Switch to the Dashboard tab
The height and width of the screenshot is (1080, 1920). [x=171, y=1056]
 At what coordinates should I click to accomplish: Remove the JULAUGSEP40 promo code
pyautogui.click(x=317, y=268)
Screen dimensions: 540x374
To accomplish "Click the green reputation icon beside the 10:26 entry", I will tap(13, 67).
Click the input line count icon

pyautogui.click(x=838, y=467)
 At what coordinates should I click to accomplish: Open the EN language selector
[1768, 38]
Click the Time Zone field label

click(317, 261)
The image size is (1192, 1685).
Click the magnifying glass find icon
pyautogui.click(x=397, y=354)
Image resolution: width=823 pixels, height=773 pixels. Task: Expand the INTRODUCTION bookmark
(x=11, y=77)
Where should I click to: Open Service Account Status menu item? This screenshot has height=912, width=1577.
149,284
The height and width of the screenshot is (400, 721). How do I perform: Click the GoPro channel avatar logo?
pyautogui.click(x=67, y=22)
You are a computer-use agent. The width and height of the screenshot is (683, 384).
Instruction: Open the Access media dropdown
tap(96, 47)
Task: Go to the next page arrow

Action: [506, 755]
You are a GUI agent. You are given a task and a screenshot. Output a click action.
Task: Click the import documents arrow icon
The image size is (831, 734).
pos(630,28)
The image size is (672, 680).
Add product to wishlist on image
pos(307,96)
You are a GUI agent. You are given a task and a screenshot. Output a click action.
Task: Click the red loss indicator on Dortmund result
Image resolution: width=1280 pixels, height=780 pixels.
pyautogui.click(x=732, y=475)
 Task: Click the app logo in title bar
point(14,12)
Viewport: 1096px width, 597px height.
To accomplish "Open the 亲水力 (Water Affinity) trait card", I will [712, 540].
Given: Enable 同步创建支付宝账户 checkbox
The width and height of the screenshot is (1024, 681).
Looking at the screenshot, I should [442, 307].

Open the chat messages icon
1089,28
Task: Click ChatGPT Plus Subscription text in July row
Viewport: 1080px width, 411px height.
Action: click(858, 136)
::::
Task to carry out => Nothing should be left out when the listing is retyped exactly.

Reply to the exercise =>
Switch to the Dashboard tab
The height and width of the screenshot is (1080, 1920). [x=171, y=1056]
 At what coordinates should I click to accomplish: Remove the JULAUGSEP40 promo code
pyautogui.click(x=317, y=268)
Screen dimensions: 540x374
To accomplish "Click the green reputation icon beside the 10:26 entry", I will tap(13, 67).
Click the input line count icon

pyautogui.click(x=838, y=467)
 At what coordinates should I click to accomplish: Open the EN language selector
[1768, 38]
Click the Time Zone field label

click(317, 261)
The image size is (1192, 1685).
Click the magnifying glass find icon
pyautogui.click(x=397, y=354)
Image resolution: width=823 pixels, height=773 pixels. Task: Expand the INTRODUCTION bookmark
(x=11, y=77)
Where should I click to: Open Service Account Status menu item? This screenshot has height=912, width=1577.
149,284
The height and width of the screenshot is (400, 721). How do I perform: Click the GoPro channel avatar logo?
pyautogui.click(x=67, y=22)
You are a computer-use agent. The width and height of the screenshot is (683, 384).
Instruction: Open the Access media dropdown
tap(96, 47)
Task: Go to the next page arrow

Action: [506, 755]
You are a GUI agent. You are given a task and a screenshot. Output a click action.
Task: Click the import documents arrow icon
The image size is (831, 734).
pos(630,28)
The image size is (672, 680).
Add product to wishlist on image
pos(307,96)
You are a GUI agent. You are given a task and a screenshot. Output a click action.
Task: Click the red loss indicator on Dortmund result
Image resolution: width=1280 pixels, height=780 pixels.
pyautogui.click(x=732, y=475)
 Task: Click the app logo in title bar
point(14,12)
Viewport: 1096px width, 597px height.
To accomplish "Open the 亲水力 (Water Affinity) trait card", I will [712, 540].
Given: Enable 同步创建支付宝账户 checkbox
The width and height of the screenshot is (1024, 681).
Looking at the screenshot, I should [442, 307].

Open the chat messages icon
1089,28
Task: Click ChatGPT Plus Subscription text in July row
Viewport: 1080px width, 411px height.
Action: click(858, 136)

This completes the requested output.